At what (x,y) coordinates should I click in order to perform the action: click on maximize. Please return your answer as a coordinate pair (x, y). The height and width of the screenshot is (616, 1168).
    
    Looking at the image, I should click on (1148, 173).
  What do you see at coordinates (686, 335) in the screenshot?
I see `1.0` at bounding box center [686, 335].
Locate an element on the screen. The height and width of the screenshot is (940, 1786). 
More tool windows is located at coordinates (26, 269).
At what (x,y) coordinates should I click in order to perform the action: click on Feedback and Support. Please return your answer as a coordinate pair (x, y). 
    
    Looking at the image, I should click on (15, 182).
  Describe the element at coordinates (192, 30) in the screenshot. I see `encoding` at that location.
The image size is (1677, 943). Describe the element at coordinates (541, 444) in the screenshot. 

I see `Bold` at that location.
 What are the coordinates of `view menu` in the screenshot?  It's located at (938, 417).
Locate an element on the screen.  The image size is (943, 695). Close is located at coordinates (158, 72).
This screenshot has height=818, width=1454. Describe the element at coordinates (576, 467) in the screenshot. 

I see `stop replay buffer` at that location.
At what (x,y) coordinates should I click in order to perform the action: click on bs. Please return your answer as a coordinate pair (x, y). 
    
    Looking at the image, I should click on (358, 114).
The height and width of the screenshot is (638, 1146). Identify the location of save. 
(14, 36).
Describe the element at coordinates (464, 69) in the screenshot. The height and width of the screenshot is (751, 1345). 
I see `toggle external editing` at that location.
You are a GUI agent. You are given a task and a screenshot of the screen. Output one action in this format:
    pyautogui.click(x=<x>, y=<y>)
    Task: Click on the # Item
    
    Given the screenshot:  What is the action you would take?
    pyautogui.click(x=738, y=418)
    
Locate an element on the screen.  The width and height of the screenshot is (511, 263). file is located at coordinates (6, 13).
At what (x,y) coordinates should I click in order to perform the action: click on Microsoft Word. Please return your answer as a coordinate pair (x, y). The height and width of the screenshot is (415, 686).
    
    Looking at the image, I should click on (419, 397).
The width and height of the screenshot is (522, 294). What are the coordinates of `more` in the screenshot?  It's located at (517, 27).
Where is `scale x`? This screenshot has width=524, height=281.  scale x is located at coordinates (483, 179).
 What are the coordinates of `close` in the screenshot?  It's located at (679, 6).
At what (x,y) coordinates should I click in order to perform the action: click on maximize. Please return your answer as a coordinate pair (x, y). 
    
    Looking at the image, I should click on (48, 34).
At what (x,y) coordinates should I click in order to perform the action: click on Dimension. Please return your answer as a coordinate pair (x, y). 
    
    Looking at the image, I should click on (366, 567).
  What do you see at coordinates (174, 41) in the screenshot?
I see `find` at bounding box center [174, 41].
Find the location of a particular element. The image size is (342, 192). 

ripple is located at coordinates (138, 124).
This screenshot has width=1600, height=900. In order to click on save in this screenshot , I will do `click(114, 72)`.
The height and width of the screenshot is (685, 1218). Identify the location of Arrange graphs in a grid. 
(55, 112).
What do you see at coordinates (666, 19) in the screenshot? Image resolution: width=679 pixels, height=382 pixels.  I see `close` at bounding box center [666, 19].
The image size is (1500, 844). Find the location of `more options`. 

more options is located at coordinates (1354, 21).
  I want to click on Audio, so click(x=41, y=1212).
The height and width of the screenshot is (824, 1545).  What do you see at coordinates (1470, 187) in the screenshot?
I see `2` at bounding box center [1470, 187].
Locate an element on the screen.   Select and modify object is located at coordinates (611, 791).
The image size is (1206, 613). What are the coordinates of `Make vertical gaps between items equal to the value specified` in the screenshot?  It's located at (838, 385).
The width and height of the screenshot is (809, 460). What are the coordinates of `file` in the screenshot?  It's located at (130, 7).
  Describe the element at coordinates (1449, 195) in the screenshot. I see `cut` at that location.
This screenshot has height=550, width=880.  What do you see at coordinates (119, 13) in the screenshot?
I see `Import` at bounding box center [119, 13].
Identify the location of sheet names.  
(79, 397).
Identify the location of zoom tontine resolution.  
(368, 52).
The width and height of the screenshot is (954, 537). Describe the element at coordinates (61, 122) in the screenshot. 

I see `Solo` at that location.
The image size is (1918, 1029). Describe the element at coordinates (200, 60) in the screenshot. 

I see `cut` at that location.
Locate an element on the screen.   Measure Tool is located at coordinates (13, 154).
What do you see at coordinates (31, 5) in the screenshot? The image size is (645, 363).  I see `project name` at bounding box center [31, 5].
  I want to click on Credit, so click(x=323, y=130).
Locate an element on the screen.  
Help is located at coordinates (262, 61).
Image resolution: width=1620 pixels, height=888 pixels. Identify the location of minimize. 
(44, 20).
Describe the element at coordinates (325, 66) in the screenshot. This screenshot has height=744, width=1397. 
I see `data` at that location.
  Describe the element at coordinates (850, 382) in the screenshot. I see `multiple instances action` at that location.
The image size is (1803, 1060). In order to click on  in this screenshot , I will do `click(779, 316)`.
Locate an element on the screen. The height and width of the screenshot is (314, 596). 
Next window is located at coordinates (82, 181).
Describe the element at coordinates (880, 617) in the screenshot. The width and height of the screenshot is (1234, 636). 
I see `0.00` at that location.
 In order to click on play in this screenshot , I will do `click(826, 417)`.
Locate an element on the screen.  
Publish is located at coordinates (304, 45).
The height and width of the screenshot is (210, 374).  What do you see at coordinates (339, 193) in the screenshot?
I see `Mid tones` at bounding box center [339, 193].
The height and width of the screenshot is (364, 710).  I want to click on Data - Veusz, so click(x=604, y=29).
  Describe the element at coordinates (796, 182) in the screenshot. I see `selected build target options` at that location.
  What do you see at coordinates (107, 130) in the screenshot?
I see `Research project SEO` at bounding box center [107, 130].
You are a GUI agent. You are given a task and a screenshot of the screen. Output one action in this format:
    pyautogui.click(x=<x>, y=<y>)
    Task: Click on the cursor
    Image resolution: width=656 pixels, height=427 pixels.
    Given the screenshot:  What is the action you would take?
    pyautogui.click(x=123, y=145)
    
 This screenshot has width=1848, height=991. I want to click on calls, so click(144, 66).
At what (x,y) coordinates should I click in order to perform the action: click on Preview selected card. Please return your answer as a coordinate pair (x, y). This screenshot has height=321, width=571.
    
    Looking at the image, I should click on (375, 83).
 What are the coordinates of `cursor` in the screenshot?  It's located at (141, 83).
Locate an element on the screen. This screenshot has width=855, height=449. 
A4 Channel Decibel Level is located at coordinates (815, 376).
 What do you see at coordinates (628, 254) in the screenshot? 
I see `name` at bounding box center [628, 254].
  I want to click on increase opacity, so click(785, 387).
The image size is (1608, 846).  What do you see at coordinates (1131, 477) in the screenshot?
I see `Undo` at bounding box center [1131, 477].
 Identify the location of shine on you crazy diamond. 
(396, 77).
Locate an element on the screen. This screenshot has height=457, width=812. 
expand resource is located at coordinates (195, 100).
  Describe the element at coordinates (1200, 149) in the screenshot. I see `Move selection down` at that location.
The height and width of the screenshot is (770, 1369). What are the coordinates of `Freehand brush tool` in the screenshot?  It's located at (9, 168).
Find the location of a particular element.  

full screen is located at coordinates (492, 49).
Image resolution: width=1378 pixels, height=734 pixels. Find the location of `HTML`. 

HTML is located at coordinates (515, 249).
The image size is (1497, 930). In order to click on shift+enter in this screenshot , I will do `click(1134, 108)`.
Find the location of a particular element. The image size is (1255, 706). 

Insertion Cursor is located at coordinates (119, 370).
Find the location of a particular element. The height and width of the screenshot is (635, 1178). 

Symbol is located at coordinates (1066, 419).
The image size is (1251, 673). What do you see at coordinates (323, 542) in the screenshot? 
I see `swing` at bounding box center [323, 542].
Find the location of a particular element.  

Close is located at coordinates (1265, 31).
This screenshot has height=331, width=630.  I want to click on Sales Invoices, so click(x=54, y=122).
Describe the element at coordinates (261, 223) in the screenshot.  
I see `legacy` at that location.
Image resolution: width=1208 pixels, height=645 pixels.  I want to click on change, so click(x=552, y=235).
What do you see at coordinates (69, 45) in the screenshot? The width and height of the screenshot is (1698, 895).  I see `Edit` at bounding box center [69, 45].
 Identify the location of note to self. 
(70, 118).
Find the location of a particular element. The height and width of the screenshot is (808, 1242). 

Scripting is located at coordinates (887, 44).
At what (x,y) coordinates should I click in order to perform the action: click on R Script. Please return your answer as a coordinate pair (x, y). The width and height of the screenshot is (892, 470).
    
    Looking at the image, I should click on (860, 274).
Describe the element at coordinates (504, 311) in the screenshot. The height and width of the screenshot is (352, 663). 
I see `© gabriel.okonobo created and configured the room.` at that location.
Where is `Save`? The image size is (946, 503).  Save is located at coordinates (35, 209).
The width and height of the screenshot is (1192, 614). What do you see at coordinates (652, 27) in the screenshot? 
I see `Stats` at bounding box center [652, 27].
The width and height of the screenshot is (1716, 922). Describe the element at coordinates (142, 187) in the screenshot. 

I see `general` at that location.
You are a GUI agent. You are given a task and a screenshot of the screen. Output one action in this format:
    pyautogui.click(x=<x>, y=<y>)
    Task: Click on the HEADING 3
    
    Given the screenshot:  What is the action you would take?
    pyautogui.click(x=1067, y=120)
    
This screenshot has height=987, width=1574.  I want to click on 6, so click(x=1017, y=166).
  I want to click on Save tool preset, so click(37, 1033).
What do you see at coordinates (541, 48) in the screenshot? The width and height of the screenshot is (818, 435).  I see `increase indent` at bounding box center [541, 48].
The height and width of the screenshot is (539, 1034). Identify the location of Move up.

● **SHORT EXERCISE**
Please copy everything from the start of the material above down to and including the line that contains "Describe the element at coordinates (192, 30)".

● **REPLY**
At what (x,y) coordinates should I click in order to perform the action: click on maximize. Please return your answer as a coordinate pair (x, y). The height and width of the screenshot is (616, 1168).
    
    Looking at the image, I should click on (1148, 173).
  What do you see at coordinates (686, 335) in the screenshot?
I see `1.0` at bounding box center [686, 335].
Locate an element on the screen. The height and width of the screenshot is (940, 1786). 
More tool windows is located at coordinates (26, 269).
At what (x,y) coordinates should I click in order to perform the action: click on Feedback and Support. Please return your answer as a coordinate pair (x, y). 
    
    Looking at the image, I should click on (15, 182).
  Describe the element at coordinates (192, 30) in the screenshot. I see `encoding` at that location.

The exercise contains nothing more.